X-Scene: Large-Scale Driving Scene Generation with High Fidelity and Flexible Controllability
Yu Yang, Alan Liang, Jianbiao Mei, Yukai Ma, Yong Liu, Gim Hee Lee
TL;DR
X-Scene addresses the challenge of generating large-scale driving scenes with spatial coherence by unifying multi-granular controllability, a joint occupancy–image–video diffusion pipeline, and consistent extrapolation. It introduces text-to-layout enrichment via LLMs and scene-graph diffusion, a triplane-based occupancy generator with geometry-guided image synthesis, and motion-aware video diffusion, all integrated with consistency-aware outpainting to scale scenes. The approach yields high-fidelity geometry and photorealistic appearances across large environments, with strong cross-modal alignment and favorable downstream task performance (e.g., occupancy prediction, BEV, and end-to-end planning). The work demonstrates substantial improvements over prior methods in both controllability and fidelity, enabling realistic data generation and driving-simulation applications while outlining limitations and directions for longer-horizon dynamics and broader data sources.
Abstract
Diffusion models are advancing autonomous driving by enabling realistic data synthesis, predictive end-to-end planning, and closed-loop simulation, with a primary focus on temporally consistent generation.

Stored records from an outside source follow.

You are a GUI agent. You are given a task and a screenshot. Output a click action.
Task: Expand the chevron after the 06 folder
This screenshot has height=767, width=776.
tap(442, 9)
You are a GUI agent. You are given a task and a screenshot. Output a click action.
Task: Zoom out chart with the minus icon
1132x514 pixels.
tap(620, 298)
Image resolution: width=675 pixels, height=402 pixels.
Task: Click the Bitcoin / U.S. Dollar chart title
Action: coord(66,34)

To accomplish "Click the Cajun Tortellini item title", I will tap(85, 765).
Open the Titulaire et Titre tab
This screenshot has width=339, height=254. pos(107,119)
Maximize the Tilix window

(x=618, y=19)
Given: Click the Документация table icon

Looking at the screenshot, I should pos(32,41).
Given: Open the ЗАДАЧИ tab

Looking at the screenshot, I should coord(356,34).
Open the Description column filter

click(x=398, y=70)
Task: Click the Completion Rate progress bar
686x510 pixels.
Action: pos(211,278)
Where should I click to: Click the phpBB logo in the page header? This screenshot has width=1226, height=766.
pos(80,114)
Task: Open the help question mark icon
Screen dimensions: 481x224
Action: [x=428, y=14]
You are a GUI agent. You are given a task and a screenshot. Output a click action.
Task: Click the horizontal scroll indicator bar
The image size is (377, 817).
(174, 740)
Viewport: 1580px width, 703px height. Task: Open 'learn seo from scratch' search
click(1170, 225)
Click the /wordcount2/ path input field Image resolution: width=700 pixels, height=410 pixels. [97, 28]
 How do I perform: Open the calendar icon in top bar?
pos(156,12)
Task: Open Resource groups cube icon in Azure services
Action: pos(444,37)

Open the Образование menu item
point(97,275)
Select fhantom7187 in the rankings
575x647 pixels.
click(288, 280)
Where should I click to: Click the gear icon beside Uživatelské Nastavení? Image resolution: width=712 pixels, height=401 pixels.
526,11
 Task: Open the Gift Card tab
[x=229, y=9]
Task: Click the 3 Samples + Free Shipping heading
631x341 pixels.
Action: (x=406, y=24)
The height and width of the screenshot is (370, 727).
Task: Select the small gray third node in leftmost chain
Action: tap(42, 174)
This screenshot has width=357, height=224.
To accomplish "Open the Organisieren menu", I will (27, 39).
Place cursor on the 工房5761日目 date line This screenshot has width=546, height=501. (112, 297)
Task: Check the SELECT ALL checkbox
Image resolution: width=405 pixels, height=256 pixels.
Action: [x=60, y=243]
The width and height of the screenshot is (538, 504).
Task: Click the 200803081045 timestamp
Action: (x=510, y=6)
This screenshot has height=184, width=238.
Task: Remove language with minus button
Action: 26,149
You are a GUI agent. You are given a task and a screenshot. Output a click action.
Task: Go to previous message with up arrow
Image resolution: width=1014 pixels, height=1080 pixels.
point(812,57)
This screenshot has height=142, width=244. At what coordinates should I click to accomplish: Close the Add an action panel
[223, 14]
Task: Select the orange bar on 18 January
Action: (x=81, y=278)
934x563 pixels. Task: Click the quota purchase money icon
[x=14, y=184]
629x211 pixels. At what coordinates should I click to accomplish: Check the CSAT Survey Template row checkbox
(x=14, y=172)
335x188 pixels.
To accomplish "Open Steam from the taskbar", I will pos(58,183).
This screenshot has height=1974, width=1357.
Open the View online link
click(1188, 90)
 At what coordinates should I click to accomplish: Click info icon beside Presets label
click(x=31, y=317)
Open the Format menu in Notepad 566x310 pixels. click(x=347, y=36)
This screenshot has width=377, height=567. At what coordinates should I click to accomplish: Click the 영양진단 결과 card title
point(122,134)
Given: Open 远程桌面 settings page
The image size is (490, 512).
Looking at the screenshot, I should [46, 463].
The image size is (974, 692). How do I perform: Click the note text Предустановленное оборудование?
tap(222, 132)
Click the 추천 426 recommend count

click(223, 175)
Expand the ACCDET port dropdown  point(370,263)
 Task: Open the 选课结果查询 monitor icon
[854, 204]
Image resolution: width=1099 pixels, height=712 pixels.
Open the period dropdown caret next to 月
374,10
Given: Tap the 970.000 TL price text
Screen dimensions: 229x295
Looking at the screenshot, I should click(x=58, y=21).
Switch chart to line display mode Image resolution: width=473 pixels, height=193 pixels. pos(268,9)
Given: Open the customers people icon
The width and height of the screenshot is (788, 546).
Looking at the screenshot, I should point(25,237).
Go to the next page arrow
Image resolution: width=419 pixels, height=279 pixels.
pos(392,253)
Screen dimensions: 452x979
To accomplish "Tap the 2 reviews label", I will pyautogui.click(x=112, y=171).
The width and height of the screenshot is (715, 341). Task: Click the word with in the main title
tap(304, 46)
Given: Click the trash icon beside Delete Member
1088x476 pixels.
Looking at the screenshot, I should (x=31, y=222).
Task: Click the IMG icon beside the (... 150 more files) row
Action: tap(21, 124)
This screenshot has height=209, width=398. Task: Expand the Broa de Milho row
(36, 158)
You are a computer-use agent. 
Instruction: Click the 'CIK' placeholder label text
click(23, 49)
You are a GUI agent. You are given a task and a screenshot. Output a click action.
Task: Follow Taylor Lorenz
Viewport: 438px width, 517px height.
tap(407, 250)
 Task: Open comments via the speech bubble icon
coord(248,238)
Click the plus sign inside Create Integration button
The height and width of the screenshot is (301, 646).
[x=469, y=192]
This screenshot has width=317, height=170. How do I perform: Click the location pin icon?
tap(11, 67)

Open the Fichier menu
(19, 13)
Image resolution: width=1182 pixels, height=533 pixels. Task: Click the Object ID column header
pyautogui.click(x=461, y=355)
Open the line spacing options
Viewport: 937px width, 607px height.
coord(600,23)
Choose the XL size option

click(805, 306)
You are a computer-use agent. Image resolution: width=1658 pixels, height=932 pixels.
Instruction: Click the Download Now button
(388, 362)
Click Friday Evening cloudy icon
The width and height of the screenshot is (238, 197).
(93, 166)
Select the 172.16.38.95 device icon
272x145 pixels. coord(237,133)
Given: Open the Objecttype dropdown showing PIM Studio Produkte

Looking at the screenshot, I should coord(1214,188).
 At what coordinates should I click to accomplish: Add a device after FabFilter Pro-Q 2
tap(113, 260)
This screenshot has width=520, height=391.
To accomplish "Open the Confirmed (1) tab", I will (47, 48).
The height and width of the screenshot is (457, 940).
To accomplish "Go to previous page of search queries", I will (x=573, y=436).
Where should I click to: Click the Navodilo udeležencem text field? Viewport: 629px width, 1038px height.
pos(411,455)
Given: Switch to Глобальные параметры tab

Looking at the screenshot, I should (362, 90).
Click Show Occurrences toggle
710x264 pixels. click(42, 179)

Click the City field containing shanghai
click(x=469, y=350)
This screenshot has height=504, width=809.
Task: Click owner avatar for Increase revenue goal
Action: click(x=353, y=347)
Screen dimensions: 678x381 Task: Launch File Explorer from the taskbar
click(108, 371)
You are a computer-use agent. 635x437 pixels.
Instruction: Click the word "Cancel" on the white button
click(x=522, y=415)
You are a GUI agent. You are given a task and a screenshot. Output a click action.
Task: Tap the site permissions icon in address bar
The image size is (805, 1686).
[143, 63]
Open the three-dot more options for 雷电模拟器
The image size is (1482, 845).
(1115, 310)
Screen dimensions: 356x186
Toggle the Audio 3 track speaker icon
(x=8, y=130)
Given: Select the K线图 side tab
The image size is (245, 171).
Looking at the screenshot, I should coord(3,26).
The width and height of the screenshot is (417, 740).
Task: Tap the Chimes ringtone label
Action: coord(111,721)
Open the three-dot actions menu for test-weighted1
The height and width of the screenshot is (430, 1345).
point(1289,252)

However, large-scale 3D scene generation requiring spatial coherence remains underexplored. In this paper, we present X-Scene, a novel framework for large-scale driving scene generation that achieves geometric intricacy, appearance fidelity, and flexible controllability. Specifically, X-Scene supports multi-granular control, including low-level layout conditioning driven by user input or text for detailed scene composition, and high-level semantic guidance informed by user intent and LLM-enriched prompts for efficient customization. To enhance geometric and visual fidelity, we introduce a unified pipeline that sequentially generates 3D semantic occupancy and corresponding multi-view images and videos, ensuring alignment and temporal consistency across modalities. We further extend local regions into large-scale scenes via consistency-aware outpainting, which extrapolates occupancy and images from previously generated areas to maintain spatial and visual coherence. The resulting scenes are lifted into high-quality 3DGS representations, supporting diverse applications such as simulation and scene exploration. Extensive experiments demonstrate that X-Scene substantially advances controllability and fidelity in large-scale scene generation, empowering data generation and simulation for autonomous driving.